Lingrui ZHOU
Prof. Lingrui ZHOU
Marketing
Assistant Professor
MSc(Mktg) Deputy Programme Director

3910 3105

KK 730

Publications
Bunch of Jerks: How Brands Can Benefit by Reappropriating Insults

Brands are increasingly finding themselves on the receiving end of negative labels from a variety of sources. While sometimes warranted, many of these negative labels feel like unwarranted or uncivil insults. Brands generally respond to such undeserved degradation by ignoring the insult, denying the insult, or perhaps apologizing to the insulter. This research explores another potential strategy: reappropriating the insult. We reveal that reappropriation—an intentional act of verbatim self-labeling with an externally imposed negative label—can garner unexpected benefits for brands, including greater advertisement click-through rate, interest, and more positive attitudes. The advantage of reappropriation is driven by perceptions of the brand's confidence and humor and is specific to situations in which the reappropriated insult is perceived to be unjustified and ultimately benign in nature. This work contributes to our understanding of how brands can recover from negative events and how reappropriation operates uniquely in an unexplored marketplace context. We also provide a novel recovery tactic for brand managers facing certain types of hostility.
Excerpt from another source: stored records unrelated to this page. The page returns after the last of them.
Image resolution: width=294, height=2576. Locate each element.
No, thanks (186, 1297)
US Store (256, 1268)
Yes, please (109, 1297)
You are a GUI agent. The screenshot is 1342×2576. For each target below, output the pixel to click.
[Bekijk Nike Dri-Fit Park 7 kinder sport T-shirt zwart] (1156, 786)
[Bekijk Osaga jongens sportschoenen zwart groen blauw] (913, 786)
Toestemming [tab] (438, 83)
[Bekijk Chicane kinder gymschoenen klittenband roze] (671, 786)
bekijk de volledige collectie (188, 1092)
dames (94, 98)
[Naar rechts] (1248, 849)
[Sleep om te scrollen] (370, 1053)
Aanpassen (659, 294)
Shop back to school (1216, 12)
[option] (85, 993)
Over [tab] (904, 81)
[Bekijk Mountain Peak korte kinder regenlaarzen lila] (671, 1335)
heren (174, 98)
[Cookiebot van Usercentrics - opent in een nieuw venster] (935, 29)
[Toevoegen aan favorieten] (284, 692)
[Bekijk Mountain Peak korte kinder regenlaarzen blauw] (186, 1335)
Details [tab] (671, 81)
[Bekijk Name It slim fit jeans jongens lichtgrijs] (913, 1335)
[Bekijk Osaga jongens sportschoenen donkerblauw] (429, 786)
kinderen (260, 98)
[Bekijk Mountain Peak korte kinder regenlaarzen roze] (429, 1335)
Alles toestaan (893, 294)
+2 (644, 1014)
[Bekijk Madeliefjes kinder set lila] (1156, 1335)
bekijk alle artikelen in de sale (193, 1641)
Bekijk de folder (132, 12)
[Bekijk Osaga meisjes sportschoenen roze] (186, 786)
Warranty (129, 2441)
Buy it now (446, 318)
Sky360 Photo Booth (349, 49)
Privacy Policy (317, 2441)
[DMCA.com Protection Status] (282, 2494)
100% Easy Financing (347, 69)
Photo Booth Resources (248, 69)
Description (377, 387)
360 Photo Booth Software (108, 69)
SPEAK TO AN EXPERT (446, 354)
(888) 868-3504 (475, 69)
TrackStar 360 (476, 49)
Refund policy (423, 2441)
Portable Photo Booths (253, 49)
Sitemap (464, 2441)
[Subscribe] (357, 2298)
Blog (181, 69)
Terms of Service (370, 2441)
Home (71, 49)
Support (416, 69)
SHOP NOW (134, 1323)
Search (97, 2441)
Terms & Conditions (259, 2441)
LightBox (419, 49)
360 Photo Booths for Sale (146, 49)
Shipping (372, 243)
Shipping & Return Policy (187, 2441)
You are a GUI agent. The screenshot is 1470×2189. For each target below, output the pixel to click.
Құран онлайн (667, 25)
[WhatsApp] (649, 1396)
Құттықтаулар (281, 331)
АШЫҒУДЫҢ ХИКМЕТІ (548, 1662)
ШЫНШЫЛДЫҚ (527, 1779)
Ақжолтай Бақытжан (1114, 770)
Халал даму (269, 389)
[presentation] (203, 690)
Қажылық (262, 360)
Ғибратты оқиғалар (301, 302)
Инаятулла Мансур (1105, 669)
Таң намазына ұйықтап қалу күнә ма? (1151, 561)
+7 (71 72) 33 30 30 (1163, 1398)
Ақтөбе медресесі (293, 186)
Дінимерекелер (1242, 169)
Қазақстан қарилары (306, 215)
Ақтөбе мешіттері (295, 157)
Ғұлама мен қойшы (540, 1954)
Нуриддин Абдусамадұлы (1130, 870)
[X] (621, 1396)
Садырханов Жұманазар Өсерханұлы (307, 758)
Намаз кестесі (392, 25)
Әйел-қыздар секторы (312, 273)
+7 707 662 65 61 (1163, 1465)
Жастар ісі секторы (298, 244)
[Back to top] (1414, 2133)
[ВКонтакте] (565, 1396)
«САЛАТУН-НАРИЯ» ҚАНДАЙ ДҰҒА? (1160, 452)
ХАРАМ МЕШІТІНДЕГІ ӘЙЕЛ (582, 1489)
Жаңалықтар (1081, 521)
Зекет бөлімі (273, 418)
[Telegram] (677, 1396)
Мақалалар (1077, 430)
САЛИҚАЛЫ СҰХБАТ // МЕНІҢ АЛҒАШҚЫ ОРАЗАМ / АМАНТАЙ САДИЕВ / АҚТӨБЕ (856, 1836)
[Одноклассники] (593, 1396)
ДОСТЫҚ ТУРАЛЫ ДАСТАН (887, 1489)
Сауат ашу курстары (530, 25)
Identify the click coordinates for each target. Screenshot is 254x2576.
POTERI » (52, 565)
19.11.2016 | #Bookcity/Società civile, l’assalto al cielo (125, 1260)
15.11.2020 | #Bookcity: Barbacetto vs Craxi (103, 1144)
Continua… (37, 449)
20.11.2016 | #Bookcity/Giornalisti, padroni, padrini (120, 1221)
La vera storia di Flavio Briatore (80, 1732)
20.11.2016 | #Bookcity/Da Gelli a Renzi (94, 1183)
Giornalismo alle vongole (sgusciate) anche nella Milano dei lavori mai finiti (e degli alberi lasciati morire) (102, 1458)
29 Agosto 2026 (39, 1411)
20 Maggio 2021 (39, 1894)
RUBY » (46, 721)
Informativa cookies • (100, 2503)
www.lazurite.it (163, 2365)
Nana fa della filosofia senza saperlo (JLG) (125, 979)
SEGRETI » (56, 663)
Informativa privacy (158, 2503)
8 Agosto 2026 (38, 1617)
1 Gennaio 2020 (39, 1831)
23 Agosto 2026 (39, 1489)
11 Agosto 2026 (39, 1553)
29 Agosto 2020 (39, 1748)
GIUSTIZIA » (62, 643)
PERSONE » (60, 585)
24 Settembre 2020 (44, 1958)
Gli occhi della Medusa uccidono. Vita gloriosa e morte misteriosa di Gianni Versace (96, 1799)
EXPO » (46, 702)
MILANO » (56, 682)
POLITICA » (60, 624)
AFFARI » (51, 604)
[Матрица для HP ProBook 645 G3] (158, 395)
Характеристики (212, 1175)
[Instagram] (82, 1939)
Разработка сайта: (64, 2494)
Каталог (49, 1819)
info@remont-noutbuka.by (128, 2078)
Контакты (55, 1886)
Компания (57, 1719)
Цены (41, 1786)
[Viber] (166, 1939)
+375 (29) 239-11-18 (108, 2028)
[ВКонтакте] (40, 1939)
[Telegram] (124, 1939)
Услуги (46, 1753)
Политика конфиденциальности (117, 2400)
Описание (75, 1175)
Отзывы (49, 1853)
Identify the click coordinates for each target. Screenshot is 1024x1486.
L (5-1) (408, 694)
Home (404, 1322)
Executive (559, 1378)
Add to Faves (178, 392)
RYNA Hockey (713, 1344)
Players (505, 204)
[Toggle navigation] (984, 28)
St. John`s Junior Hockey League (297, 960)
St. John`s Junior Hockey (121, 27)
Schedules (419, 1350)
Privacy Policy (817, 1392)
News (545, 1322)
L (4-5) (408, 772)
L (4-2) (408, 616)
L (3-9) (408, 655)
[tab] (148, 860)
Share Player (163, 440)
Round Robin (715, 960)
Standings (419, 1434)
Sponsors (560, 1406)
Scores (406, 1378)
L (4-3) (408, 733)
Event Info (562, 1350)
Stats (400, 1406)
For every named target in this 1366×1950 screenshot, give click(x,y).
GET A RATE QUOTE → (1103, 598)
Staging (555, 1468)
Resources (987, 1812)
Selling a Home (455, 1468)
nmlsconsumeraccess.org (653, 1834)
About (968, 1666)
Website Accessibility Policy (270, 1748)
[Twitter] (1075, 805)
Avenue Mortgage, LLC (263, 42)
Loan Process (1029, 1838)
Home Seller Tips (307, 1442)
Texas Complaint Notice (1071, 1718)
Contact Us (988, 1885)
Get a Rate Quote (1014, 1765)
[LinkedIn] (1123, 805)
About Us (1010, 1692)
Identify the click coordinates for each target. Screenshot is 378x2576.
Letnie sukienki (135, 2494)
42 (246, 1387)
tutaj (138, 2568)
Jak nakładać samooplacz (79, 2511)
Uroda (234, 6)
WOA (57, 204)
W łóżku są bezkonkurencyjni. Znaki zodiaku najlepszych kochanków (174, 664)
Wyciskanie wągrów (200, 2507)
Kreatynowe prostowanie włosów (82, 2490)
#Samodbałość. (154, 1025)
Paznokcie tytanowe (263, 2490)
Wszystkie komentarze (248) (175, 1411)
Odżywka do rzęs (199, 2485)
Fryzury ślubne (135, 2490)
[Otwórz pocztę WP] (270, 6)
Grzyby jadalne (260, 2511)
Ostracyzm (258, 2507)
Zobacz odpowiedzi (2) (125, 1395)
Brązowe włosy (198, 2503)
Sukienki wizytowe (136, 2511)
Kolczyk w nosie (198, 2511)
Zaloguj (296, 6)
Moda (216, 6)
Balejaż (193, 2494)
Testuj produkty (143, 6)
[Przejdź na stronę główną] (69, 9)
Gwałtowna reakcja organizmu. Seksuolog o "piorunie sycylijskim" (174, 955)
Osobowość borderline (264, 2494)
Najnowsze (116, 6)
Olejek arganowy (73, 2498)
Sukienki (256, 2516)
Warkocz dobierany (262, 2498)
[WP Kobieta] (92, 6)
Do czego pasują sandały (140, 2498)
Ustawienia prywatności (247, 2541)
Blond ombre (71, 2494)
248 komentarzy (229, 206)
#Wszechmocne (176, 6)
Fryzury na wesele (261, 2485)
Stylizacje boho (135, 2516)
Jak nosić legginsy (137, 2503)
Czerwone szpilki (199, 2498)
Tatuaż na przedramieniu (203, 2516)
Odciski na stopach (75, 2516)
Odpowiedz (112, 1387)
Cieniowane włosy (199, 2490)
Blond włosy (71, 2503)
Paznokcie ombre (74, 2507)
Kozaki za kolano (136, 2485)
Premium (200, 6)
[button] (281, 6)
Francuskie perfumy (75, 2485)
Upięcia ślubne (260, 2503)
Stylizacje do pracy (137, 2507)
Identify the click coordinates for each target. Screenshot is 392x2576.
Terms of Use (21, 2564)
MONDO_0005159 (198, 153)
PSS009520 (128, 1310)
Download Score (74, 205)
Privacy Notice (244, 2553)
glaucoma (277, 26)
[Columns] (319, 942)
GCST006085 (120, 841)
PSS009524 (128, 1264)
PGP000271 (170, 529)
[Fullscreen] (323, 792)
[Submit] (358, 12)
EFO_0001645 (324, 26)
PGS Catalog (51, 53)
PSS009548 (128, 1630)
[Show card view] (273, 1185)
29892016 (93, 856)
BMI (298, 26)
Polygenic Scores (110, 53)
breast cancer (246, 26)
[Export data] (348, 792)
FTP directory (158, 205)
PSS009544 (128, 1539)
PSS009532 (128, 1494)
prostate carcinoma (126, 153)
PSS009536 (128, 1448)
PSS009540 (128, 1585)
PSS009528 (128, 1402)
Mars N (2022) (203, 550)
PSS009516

Sharing Food Can Backfire: When Healthy Choices for Children Lead Parents to Make Unhealthy Choices for Themselves

Many consumers are caregivers and, as part of caregiving, frequently make food choices for their dependents. This research examines how food choices made for children influence the healthiness of parents’ subsequent self-choices. Whereas prior work focuses on choices for the self (others) as based on self-needs (other-needs), the authors theorize when and why self-choices involve consideration of other-needs. Five studies, including a nursery school field study, test the effect of choosing healthy food for a child on the healthiness of parents’ self-choices, focusing on the role of anticipating potentially sharing self-choices with one's child. Potential sharing increased parents’ likelihood of making an unhealthy subsequent self-choice if they first made a healthy choice for their child. This effect was driven by parents’ present-focused parenting concerns about whether one's child would eat and enjoy healthy options chosen for them. This effect was mitigated when parents instead had future-focused parenting concerns. Additionally, this effect was mitigated after making an initial choice for the child that was (1) unhealthy or (2) healthy but relatively liked by the child. This research contributes to understanding how choices for others shape choices for the self and offers important marketing and policy implications.